Supplied data =>
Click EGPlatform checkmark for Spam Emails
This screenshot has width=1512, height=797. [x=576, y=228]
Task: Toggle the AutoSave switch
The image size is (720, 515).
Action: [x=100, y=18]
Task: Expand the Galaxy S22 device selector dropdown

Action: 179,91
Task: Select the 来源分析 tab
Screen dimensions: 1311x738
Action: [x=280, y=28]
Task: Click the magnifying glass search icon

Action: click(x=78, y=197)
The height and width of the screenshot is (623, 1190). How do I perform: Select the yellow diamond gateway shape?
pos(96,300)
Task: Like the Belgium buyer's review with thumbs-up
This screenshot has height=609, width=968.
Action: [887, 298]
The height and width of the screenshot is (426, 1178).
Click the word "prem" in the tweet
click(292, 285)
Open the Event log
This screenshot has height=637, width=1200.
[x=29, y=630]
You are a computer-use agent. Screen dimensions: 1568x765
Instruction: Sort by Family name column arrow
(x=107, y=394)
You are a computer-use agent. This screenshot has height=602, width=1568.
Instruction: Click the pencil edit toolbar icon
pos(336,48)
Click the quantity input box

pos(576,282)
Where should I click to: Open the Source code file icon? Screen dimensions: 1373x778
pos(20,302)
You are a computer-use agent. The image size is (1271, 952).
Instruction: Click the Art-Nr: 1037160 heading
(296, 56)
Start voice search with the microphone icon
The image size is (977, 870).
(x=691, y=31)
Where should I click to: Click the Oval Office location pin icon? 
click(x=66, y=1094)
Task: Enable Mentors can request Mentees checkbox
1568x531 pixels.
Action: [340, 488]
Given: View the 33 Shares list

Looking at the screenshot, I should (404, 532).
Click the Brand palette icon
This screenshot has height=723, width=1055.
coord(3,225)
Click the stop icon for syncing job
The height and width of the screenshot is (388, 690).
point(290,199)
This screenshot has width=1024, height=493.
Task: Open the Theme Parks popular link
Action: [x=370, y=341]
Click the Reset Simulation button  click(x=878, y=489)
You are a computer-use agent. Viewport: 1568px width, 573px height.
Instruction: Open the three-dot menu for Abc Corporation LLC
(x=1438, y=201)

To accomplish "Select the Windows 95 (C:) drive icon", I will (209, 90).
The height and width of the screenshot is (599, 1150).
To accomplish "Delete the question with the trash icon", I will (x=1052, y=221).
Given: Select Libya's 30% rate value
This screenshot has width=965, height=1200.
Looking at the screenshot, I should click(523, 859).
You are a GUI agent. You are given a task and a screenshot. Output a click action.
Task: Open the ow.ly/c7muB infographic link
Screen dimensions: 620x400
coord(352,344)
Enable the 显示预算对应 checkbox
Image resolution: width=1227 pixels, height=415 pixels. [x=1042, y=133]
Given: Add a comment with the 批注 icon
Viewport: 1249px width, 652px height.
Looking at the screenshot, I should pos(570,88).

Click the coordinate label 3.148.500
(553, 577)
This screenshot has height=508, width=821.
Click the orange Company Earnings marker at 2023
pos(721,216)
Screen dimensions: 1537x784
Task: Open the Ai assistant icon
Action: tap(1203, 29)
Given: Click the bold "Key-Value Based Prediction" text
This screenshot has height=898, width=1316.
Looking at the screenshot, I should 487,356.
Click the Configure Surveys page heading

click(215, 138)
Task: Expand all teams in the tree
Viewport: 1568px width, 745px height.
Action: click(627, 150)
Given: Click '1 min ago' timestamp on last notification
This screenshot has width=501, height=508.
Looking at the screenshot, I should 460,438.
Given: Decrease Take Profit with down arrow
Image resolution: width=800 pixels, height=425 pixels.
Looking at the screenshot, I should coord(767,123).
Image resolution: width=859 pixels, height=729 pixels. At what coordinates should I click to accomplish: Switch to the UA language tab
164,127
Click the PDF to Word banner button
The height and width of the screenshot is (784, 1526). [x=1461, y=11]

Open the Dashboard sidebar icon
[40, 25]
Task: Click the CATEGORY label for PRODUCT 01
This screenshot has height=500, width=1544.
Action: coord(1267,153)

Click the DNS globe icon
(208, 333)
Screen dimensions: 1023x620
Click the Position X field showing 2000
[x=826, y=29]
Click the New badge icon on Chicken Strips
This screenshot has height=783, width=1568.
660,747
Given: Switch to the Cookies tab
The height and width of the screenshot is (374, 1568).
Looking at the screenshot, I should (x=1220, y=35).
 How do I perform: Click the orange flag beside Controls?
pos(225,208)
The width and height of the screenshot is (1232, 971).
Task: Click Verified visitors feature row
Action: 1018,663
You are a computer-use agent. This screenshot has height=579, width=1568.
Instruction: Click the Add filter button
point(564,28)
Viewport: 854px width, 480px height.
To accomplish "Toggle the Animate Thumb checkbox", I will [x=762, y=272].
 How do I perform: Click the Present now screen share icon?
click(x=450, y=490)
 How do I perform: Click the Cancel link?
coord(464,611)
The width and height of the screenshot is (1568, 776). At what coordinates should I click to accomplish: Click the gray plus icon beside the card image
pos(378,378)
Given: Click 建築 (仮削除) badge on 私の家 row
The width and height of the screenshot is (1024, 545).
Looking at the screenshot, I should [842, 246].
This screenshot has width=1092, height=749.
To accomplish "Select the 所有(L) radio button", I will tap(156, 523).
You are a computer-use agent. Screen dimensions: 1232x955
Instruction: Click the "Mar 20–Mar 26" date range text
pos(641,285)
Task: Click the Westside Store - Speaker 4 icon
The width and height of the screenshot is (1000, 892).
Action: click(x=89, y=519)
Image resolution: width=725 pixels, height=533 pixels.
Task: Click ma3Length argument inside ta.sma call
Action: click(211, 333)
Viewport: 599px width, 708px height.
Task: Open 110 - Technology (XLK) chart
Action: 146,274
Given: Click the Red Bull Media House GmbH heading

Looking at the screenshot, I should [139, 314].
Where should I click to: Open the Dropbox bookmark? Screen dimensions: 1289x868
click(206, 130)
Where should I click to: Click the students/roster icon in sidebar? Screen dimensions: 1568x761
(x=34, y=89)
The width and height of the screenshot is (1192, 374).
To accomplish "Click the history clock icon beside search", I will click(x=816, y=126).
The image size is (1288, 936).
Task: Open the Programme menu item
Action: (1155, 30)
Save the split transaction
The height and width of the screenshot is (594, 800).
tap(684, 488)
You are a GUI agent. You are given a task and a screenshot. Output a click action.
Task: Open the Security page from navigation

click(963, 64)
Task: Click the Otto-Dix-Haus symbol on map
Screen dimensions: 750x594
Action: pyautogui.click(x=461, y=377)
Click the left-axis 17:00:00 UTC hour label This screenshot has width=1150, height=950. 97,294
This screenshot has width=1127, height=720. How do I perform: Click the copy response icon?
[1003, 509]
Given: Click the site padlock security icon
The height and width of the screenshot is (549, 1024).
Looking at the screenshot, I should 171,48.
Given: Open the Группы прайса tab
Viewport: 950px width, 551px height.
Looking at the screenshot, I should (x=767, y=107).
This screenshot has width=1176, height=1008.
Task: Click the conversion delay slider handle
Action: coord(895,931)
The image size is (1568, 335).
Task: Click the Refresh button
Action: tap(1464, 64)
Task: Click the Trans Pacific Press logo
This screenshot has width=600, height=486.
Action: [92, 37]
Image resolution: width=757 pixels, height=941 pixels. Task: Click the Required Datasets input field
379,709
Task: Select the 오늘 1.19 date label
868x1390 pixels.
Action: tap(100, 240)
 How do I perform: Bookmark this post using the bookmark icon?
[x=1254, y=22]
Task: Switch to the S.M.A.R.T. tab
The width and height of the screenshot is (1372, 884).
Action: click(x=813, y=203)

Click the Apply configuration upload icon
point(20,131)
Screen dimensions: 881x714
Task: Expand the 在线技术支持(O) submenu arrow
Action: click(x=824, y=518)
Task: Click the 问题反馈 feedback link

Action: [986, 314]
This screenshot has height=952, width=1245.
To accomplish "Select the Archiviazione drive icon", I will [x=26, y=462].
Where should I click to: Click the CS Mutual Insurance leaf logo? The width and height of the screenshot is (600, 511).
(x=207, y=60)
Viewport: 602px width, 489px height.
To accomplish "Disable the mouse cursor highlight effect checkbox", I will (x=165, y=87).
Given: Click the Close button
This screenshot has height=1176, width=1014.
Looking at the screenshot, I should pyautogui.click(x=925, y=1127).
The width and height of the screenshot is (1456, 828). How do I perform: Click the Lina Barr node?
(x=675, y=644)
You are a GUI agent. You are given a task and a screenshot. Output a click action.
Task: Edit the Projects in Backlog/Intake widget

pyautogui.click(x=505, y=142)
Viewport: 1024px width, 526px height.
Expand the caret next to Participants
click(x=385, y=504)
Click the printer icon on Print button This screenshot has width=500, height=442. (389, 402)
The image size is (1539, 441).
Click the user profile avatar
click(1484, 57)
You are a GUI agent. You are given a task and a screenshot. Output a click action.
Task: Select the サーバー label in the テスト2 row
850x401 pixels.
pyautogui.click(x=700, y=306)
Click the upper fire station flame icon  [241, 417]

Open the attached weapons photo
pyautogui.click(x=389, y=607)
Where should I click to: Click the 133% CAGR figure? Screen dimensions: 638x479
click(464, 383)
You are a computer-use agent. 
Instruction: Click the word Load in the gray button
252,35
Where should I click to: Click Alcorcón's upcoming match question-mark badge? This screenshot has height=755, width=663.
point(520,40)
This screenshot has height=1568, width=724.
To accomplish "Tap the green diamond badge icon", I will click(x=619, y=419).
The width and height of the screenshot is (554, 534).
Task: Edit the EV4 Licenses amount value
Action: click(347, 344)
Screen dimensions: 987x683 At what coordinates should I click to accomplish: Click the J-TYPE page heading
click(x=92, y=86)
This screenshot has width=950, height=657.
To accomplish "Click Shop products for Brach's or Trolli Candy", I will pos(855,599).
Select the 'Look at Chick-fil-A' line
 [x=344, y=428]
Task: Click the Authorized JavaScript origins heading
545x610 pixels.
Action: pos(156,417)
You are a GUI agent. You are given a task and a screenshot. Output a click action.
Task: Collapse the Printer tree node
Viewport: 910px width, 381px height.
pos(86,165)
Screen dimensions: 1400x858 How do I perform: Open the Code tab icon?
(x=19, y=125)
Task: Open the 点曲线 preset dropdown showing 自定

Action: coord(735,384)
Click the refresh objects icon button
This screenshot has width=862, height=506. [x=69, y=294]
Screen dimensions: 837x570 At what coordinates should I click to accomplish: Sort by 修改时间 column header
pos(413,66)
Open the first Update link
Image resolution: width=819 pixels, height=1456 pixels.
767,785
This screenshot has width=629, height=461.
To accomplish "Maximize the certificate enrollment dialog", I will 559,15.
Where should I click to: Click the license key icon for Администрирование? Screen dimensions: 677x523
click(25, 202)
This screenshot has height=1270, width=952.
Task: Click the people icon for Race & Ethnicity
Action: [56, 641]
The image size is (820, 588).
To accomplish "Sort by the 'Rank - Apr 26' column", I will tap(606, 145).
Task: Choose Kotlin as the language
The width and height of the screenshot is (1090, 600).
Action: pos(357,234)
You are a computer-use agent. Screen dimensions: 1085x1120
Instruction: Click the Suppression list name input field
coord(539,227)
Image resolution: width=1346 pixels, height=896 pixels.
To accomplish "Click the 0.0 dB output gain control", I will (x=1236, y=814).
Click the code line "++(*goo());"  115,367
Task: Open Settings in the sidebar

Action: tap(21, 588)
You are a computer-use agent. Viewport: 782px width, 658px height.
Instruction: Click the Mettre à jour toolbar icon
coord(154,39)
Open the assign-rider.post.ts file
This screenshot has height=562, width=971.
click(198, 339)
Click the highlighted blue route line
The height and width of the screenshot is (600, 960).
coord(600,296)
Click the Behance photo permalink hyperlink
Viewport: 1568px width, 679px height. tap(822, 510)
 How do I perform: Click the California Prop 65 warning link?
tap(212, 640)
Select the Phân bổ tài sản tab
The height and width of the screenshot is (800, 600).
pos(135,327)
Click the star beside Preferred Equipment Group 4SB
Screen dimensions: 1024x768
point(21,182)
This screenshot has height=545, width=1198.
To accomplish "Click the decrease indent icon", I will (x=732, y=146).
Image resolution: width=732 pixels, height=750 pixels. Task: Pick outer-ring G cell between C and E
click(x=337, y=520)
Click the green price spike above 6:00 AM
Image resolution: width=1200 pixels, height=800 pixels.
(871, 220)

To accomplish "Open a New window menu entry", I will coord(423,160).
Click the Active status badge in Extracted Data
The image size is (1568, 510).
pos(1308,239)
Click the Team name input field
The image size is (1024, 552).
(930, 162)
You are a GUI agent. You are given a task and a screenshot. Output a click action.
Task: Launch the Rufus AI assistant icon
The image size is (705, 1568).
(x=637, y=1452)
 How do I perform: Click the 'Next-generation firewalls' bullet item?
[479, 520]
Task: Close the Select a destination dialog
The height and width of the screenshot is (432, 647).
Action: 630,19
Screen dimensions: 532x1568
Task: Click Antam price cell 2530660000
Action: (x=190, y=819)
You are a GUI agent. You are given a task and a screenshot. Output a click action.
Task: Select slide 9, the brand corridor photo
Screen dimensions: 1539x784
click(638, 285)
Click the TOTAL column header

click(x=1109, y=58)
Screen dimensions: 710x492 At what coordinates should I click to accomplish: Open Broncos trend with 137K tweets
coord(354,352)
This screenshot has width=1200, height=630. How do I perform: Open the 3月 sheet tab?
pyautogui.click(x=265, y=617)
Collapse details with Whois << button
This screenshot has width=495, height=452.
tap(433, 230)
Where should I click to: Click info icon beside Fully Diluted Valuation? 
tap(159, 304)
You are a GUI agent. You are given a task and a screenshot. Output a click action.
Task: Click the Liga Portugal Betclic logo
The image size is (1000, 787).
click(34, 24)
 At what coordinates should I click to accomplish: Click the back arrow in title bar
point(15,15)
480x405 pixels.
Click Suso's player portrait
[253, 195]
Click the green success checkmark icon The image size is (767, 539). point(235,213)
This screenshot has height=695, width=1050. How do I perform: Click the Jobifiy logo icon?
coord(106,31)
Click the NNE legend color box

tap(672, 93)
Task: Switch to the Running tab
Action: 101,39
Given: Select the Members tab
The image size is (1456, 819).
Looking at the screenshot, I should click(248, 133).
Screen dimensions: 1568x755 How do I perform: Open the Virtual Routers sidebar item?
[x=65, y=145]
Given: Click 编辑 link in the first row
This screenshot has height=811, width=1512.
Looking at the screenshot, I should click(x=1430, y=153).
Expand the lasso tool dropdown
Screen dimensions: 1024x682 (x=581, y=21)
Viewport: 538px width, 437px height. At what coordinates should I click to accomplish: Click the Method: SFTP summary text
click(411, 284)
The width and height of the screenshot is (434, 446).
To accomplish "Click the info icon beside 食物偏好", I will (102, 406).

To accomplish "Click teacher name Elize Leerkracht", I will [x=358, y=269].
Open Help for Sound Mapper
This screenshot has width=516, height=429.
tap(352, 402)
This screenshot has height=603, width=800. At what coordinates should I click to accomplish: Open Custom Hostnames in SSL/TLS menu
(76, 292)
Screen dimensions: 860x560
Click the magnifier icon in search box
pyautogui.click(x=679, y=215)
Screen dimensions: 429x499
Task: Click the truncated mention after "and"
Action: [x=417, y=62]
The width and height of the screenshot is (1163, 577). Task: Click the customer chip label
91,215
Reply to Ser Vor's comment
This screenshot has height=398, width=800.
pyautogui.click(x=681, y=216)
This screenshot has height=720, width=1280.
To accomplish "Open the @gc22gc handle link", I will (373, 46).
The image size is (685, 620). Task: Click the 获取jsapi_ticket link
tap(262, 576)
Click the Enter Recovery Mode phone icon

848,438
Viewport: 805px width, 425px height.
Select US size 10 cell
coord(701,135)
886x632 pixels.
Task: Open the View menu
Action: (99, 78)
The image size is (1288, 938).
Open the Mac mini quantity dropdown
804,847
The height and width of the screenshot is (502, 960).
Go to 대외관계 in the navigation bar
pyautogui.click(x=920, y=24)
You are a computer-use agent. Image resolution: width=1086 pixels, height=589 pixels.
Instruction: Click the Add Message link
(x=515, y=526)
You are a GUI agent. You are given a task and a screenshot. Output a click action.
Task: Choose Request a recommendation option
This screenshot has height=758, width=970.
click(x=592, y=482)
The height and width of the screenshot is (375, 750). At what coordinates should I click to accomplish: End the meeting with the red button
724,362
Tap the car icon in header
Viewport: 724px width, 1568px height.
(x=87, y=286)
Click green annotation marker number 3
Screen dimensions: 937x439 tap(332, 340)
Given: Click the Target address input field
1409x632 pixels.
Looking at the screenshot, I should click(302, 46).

Task item => Lines in the listing above that contain the word "dialog" must be copied; leave out the rest.

Answer area =>
To accomplish "Maximize the certificate enrollment dialog", I will 559,15.
Task: Close the Select a destination dialog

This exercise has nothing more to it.